> **Your objective**: Reproduce every one of the following items verbatim, line for line.

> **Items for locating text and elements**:
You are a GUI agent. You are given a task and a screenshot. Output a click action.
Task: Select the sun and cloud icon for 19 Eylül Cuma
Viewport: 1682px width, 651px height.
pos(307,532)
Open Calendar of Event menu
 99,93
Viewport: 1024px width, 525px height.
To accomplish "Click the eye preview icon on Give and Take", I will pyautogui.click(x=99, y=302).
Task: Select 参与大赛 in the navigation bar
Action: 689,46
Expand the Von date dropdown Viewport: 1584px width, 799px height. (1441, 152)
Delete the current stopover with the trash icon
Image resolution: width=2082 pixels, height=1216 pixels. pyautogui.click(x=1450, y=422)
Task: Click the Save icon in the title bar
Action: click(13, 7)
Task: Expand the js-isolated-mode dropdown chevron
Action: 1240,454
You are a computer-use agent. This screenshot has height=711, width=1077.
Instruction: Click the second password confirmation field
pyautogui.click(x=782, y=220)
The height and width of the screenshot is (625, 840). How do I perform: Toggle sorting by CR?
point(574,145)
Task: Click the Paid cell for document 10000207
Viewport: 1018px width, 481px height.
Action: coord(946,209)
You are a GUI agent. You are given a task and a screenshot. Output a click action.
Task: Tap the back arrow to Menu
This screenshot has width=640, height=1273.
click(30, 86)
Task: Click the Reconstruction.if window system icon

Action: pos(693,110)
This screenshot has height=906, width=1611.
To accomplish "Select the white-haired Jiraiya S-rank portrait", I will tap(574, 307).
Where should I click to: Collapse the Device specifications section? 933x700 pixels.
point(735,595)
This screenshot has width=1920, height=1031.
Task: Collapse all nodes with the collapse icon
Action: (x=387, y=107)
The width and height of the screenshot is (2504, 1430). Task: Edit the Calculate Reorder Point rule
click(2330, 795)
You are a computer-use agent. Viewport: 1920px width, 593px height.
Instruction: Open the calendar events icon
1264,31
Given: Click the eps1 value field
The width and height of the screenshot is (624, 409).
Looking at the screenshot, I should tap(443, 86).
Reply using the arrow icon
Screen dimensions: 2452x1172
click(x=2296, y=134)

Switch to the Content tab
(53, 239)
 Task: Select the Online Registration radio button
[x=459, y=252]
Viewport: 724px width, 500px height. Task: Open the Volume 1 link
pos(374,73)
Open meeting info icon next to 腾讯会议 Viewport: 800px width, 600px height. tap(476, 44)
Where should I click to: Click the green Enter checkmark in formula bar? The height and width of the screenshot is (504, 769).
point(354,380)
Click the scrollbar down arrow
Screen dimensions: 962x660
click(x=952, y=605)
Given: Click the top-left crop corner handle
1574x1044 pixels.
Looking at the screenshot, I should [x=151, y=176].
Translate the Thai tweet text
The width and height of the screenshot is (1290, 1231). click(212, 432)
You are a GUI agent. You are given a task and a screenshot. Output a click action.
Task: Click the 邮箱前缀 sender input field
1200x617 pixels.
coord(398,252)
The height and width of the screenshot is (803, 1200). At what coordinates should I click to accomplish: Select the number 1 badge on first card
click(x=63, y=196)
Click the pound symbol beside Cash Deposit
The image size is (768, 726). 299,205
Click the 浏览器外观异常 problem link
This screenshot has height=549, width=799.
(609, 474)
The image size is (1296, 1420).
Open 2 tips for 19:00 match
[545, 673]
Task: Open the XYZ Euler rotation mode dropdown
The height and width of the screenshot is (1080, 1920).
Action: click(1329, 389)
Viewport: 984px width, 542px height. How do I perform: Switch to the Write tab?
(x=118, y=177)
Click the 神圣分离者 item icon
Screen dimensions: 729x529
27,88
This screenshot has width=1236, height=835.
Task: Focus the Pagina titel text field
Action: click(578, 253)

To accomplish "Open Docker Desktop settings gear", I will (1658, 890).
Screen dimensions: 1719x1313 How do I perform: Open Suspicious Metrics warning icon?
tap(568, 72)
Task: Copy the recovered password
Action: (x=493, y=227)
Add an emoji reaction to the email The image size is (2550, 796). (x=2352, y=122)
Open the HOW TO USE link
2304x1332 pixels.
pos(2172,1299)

> **Solution below**:
You are a GUI agent. You are given a task and a screenshot. Output a click action.
Task: Select the sun and cloud icon for 19 Eylül Cuma
Viewport: 1682px width, 651px height.
pos(307,532)
Open Calendar of Event menu
 99,93
Viewport: 1024px width, 525px height.
To accomplish "Click the eye preview icon on Give and Take", I will pyautogui.click(x=99, y=302).
Task: Select 参与大赛 in the navigation bar
Action: 689,46
Expand the Von date dropdown Viewport: 1584px width, 799px height. (1441, 152)
Delete the current stopover with the trash icon
Image resolution: width=2082 pixels, height=1216 pixels. pyautogui.click(x=1450, y=422)
Task: Click the Save icon in the title bar
Action: click(13, 7)
Task: Expand the js-isolated-mode dropdown chevron
Action: 1240,454
You are a computer-use agent. This screenshot has height=711, width=1077.
Instruction: Click the second password confirmation field
pyautogui.click(x=782, y=220)
The height and width of the screenshot is (625, 840). How do I perform: Toggle sorting by CR?
point(574,145)
Task: Click the Paid cell for document 10000207
Viewport: 1018px width, 481px height.
Action: coord(946,209)
You are a GUI agent. You are given a task and a screenshot. Output a click action.
Task: Tap the back arrow to Menu
This screenshot has width=640, height=1273.
click(30, 86)
Task: Click the Reconstruction.if window system icon

Action: pos(693,110)
This screenshot has height=906, width=1611.
To accomplish "Select the white-haired Jiraiya S-rank portrait", I will tap(574, 307).
Where should I click to: Collapse the Device specifications section? 933x700 pixels.
point(735,595)
This screenshot has width=1920, height=1031.
Task: Collapse all nodes with the collapse icon
Action: (x=387, y=107)
The width and height of the screenshot is (2504, 1430). Task: Edit the Calculate Reorder Point rule
click(2330, 795)
You are a computer-use agent. Viewport: 1920px width, 593px height.
Instruction: Open the calendar events icon
1264,31
Given: Click the eps1 value field
The width and height of the screenshot is (624, 409).
Looking at the screenshot, I should tap(443, 86).
Reply using the arrow icon
Screen dimensions: 2452x1172
click(x=2296, y=134)

Switch to the Content tab
(53, 239)
 Task: Select the Online Registration radio button
[x=459, y=252]
Viewport: 724px width, 500px height. Task: Open the Volume 1 link
pos(374,73)
Open meeting info icon next to 腾讯会议 Viewport: 800px width, 600px height. tap(476, 44)
Where should I click to: Click the green Enter checkmark in formula bar? The height and width of the screenshot is (504, 769).
point(354,380)
Click the scrollbar down arrow
Screen dimensions: 962x660
click(x=952, y=605)
Given: Click the top-left crop corner handle
1574x1044 pixels.
Looking at the screenshot, I should [x=151, y=176].
Translate the Thai tweet text
The width and height of the screenshot is (1290, 1231). click(212, 432)
You are a GUI agent. You are given a task and a screenshot. Output a click action.
Task: Click the 邮箱前缀 sender input field
1200x617 pixels.
coord(398,252)
The height and width of the screenshot is (803, 1200). At what coordinates should I click to accomplish: Select the number 1 badge on first card
click(x=63, y=196)
Click the pound symbol beside Cash Deposit
The image size is (768, 726). 299,205
Click the 浏览器外观异常 problem link
This screenshot has height=549, width=799.
(609, 474)
The image size is (1296, 1420).
Open 2 tips for 19:00 match
[545, 673]
Task: Open the XYZ Euler rotation mode dropdown
The height and width of the screenshot is (1080, 1920).
Action: click(1329, 389)
Viewport: 984px width, 542px height. How do I perform: Switch to the Write tab?
(x=118, y=177)
Click the 神圣分离者 item icon
Screen dimensions: 729x529
27,88
This screenshot has width=1236, height=835.
Task: Focus the Pagina titel text field
Action: click(578, 253)

To accomplish "Open Docker Desktop settings gear", I will (1658, 890).
Screen dimensions: 1719x1313 How do I perform: Open Suspicious Metrics warning icon?
tap(568, 72)
Task: Copy the recovered password
Action: (x=493, y=227)
Add an emoji reaction to the email The image size is (2550, 796). (x=2352, y=122)
Open the HOW TO USE link
2304x1332 pixels.
pos(2172,1299)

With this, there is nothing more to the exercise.